What's the best way to search the fediverse?

Yingwu@lemmy.dbzer0.com · 11 months ago

What's the best way to search the fediverse?

Lovable Sidekick@lemmy.world · 11 months ago

What if search itself were a federated function? Although I’m a software dev I really don’t know much about the mechanics of large-scale search engines such as Google, but I know their server farms somehow share the load of performing searches and maintaining whatever database they maintain to optimize searching. Seems like the fediverse could do search in a similar way. I’m just saying your critique of the idea, although well thought out, seems like a critique of a particular strategy. It’s not obvious to me that the very idea of federated search is outlandish.

Jupiter Rowland@sh.itjust.works · 11 months ago

Still, the issue would be to find all instances of all Fediverse server applications.

I mean, the idea was to cover the whole Fediverse with that search. Literally everything.

Like, imagine I spin up my own instance of Forte on a home server to try it out and see if it already works.

How’s a Fediverse search engine supposed to know about my brand-new Forte instance? Clairvoyance? Hah. A crawler? Yeah, right, as if any crawler out there was fast enough to discover a brand-new instance of something that doesn’t have a running instance at all yet. At least not beyond enclosed, experimental instances detached from the rest of the Fediverse.

I mean, instead of Forte, I could also install what Forte was forked from, namely something colloquially referred to as (streams). Something that intentionally doesn’t have a name, doesn’t have a brand identity, doesn’t have a unified server identifier. Unlike Mastodon whose instances all identify as “mastodon” and Lemmy whose instances all identify as “lemmy” and Hubzilla whose instances all identify as “hubzilla”, (streams) instances don’t all identify the same. That field is customisable. And it has been customised for as long as (streams) has been around. You can’t reliably crawl (streams) instances. Instead of “streams”, they can identify as “y” (because Y is not X) or “get ready to rumbly” (public instance actually) or “bunny of doom” or “diversi spiritus”.

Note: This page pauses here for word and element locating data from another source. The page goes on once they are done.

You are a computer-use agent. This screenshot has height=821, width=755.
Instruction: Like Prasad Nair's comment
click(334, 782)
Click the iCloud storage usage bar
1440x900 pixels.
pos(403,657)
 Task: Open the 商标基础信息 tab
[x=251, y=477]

In fact, crawlers would have to be able to identify any kind of Fediverse server software. Even if someone has only just forked something, a crawler would be able to recognise it as Fediverse server software. If you hard-code server identifiers into the crawler, it’d be out-of-date as soon as someone decides to fork Mastodon or Misskey or Firefish or Sharkey or whatever again. And, as mentioned above, you can’t crawl (streams) instances by identifier.

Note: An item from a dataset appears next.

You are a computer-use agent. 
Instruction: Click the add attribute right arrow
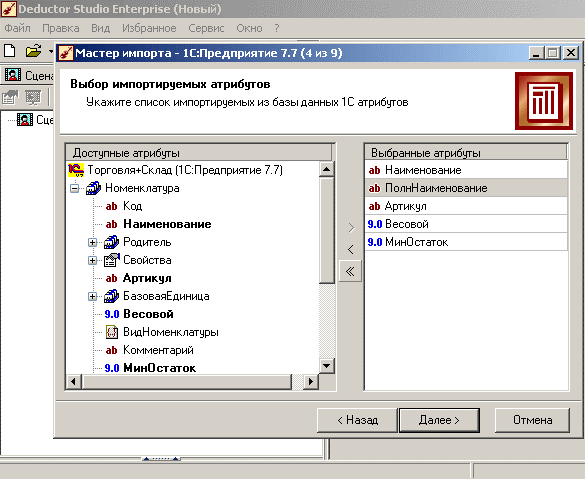[351, 228]
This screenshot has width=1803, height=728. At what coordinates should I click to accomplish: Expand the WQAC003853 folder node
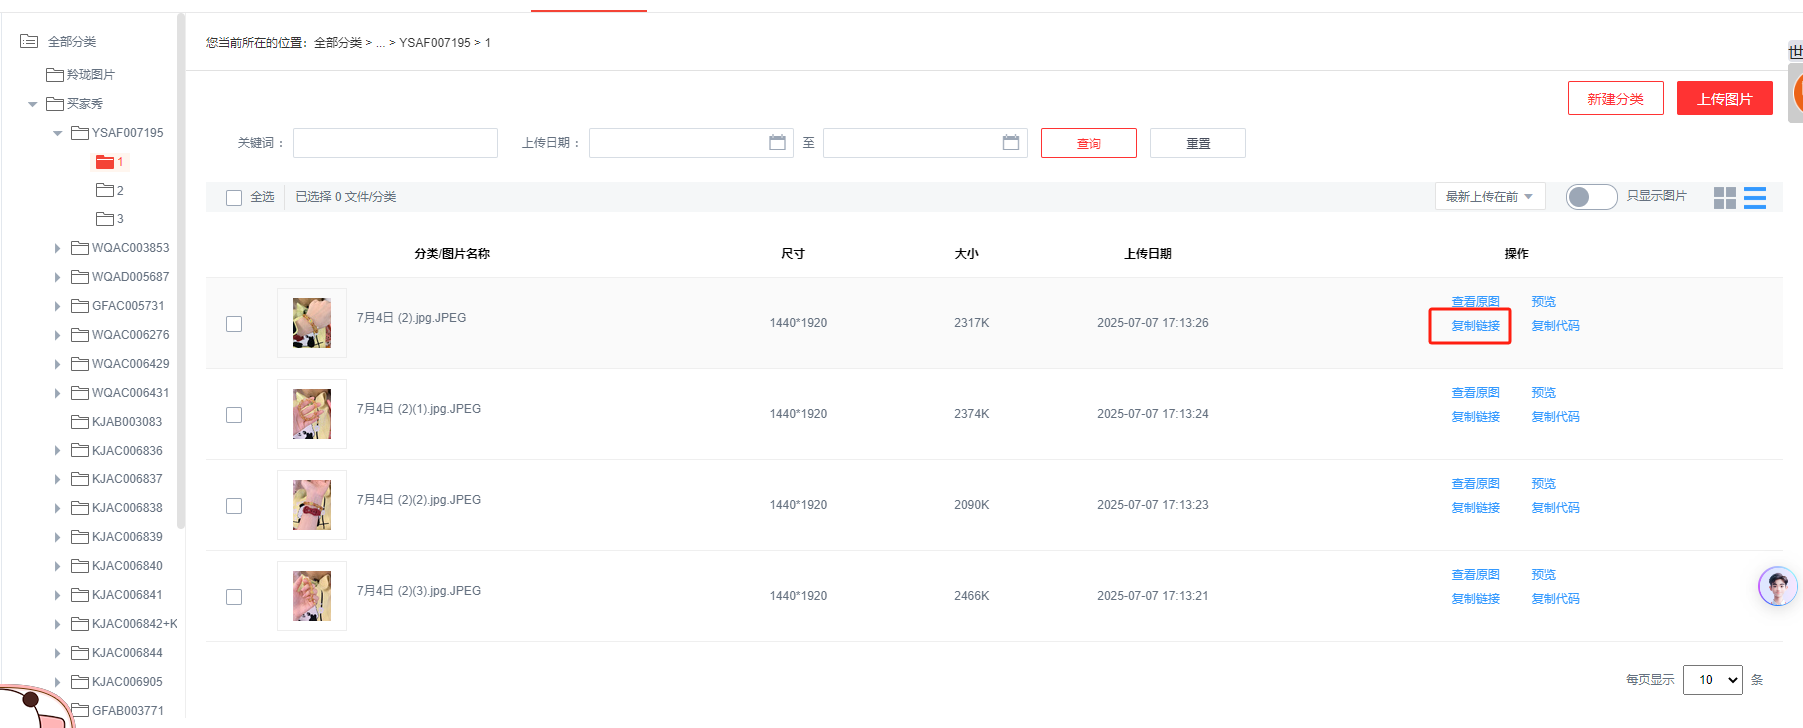(57, 248)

It simply is impossible to discover and index the whole Fediverse by crawling, Google-style. And if a Fediverse search engine can’t discover a (streams) instance that identifies as “y”, it can’t index the content coming from the man who created (streams) and Forte and still occasionally develops both. The man who created the oldest still existing Fediverse project, Friendica, as well as the Swiss Army knife of the Fediverse, Hubzilla, and the very concept of nomadic identity. One of the most competent and experienced Fediverse devs ever. A crawler couldn’t find him.

Still, the search engine needs to know all Fediverse instances, right?

Well, if crawling fails, and crawling does fail, there’s only one way to achieve that: Each instance would have to announce its presence to anything that’s supposed to be able to search the Fediverse.

But in order to be able that, each instance would have to know everything that can search the Fediverse. And all instances of it. Every single one of them.

And if it shall announce its existence when it spins up for the first time, it will have to know all these search instances immediately before spinning up.

How can it possibly know them all before even going online itself?

Two options. Either a centralised list of all search instance that’s being updated as soon as a new one is spun up.

But you said, “federated.” As in not centralised.

Or the list would have to be built into the source code as it’s being git pulled from the code repository. In fact, the list would have to be git pulled from the code repository immediately before the server spins up so that it’s up-to-date when the server spins up. This would mean that the whole server software would have to be updated before start-up.

Of course, each Fediverse server software project that’s started from scratch would have to implement this list, otherwise its instances couldn’t be found.

But how is this list supposed to be kept up-to-date?

I mean, let’s suppose what has been spun up here is something that has Fediverse search built in. It itself would have to be added to this list so that other new instances can announce themselves to this new instance, so that it can find them and index their content.

So how is this new search-equipped instance supposed to be added to the list of search instances?

Shall it add itself to the list by manipulating the production code of all Fediverse server applications that have Fediverse search built in? Past the maintainers and without their consent?

Perfect search that covers 100% of the Fediverse has to rely on lists of some kind, that’s clear. The Fediverse changes too quickly to be crawlable. It’s too diverse to be crawlable. And it has server software which itself is inherently uncrawlable because it’s undiscoverable by design.

But such lists are impossible to always be kept up-to-date, too.

Lovable Sidekick@lemmy.world · 11 months ago

Thanks for putting so much time and thought into the discussion. All the problems you talk about exist for every search engine in actual use today. For example, publishing a site on a brand new domain has the exact problem you’re describing with spinning up a new Forte instance. There can be a 24-hr lag before DNS can reliably find the site. Perfect search is an aspirational goal. The realistic goal is to satisfy most needs. No matter how many words you throw at it, I don’t think federated search is an outlandish idea at all.